Um es erst gar nicht zu einer gerichtlichen Auseinandersetzung kommen zu lassen, ist es ratsam, sich umgehend mit dem Reiseveranstalter in Verbindung zu setzen. Häufig bieten diese aus Kulanz eine Umbuchung auf ein anderes Reiseziel an.

Erkrankungen oder andere im Lebensumfeld des Reisenden auftretende Ereignisse werden von den Reiseveranstaltern grundsätzlich nicht als Grund für eine kostenlose Stornierung der Reise akzeptiert. In solchen Fällen könnte eine Reiserücktrittsversicherung einspringen.

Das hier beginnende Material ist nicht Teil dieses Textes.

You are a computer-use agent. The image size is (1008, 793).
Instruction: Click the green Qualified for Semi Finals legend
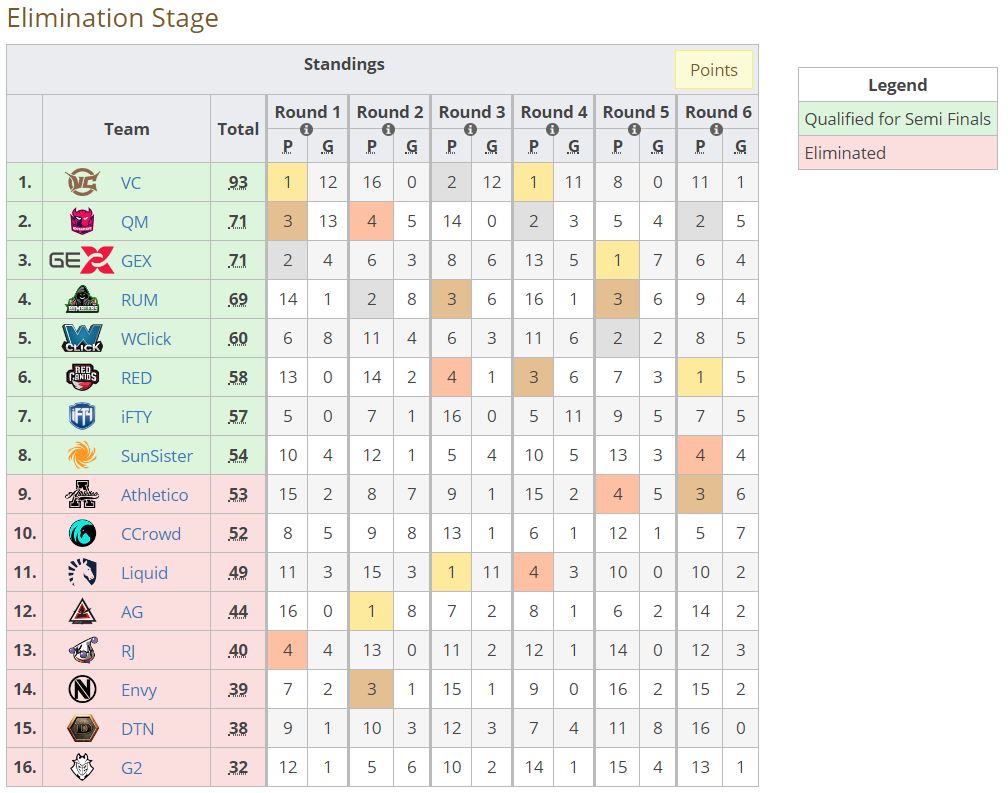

Auch hier gilt: Das Ereignis muss unerwartet eintreten. Das sei für alle wichtig, die chronisch krank sind, sich zurzeit in einer Behandlung befinden oder diese vor Vertragsabschluss gerade hinter sich haben, betont Schmid. „Wenn jemand beispielsweise erst kürzlich wegen einer Herzerkrankung behandelt wurde, könnte die Versicherung bei erneuten Beschwerden die Zahlung verweigern.” Mit dem Argument, dass die Erkrankung nicht unerwartet aufgetreten sei.

Manche Versicherungspolicen decken weitere Risiken ab, wie zum Beispiel unvorhergesehenen Jobverlust oder das Antreten einer neuen Arbeitsstelle. „Man sollte prüfen, wo die eigenen Risiken liegen und welche man abdecken möchte”, rät Schmid. Oft werde bei der Reisebuchung die Rücktrittsversicherung einer bestimmten Gesellschaft angeboten. Diese sollte man nicht sofort abschließen, sondern die Bedingungen genau prüfen und mit denen anderer Versicherer vergleichen.

Manche Policen sind allumfassend, manche decken nur bestimmte Risiken ab, bei anderen gibt es einen Selbstbehalt. Entsprechend unterschiedlich sind die Kosten für eine solche Versicherung. Doch das günstigste Angebot sei nicht immer das beste, sagt der Experte.